The financial market meltdown in the US has shaken the world. The big names of the Wall Street are licking the dust. It all started with the subprime crisis and now the problem appears to have reached its nadir with the collapse of firms like Lehman Brothers. The globalization of financial capitalism and interconnectedness of financial markets mean that the crisis will cast its spell well beyond the boundaries of the United States. A lot of questions hover over our heads. How can everything go so wrong? Is the world of finance so complex and beyond the reach of regulators and governments? It is not rocket science, isn't it? Let us try to decipher how this earthquake happened.

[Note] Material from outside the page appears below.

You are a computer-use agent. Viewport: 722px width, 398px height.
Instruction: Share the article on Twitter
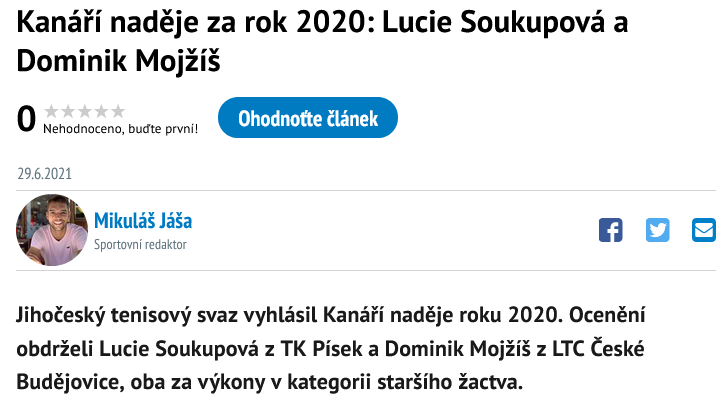[x=658, y=230]
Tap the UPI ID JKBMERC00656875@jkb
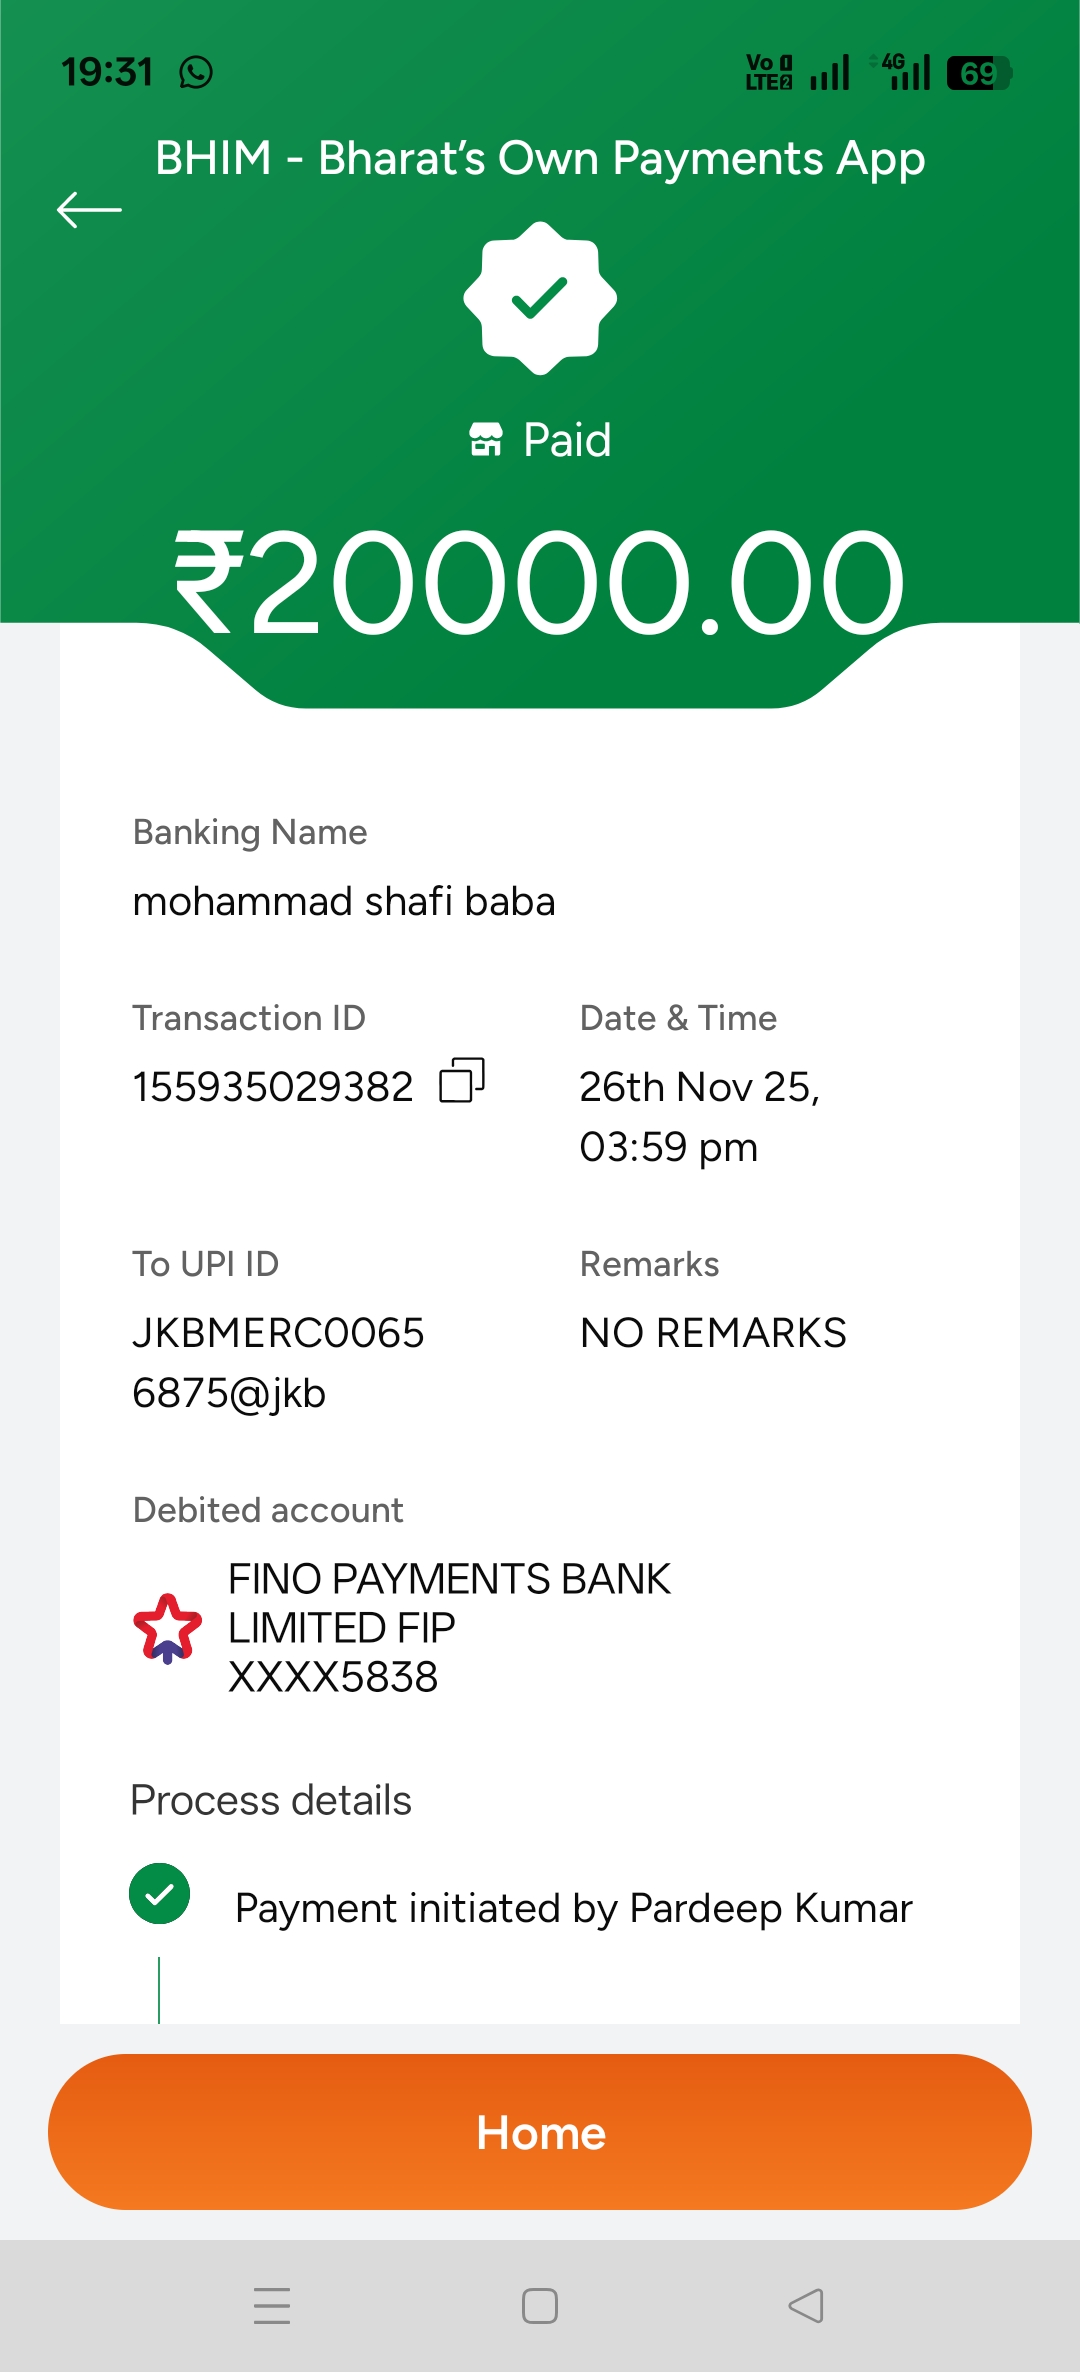The width and height of the screenshot is (1080, 2372). click(278, 1362)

Yes. The world of finance is indeed a complex one. The most worrying aspect is the amenability of financial products to a bewildering possibilities of engineering and re-engineering. An underlying asset may not be a prime one. Or it may be a junk bond which your regulator may now allow you to dabble in. But what if you bundle the prime loans with sub-prime loans and try to offload them to some other lender? This lender might be completely oblivious to the default risk lurking around every such exotic structured product. Worse still, this lender may find some aggressive and smart chaps who provide funds to facilitate such transactions also. After all, your Central Bank has slashed interest rates to help you guys prop up the sagging economy and credit has got cheaper. And who does not want to earn 'risk premium'? You are not here in this world of high finance to dabble in T bills only. You may not like to imagine that real estate boom is not going to be there always. You continue to innovate and repackage securities and loans. You take other decent guys also on board who are sick of doing the mundane job of taking deposits and lending money. Don't banks find their task a 'no brainer'? Why shouldn't they also fuel the creativity triggered by the mortgage market? And who is watching? Most of these innovations are off balance sheet transactions. The Central Banks and governments (if these two entities are indeed considered independent and separate !) are busy reversing the slowdown and burning midnight oil to inject liquidity in the system. And the regulators are still learning the ropes. Let the party go on until, of course, you find yourself at the end of your rope.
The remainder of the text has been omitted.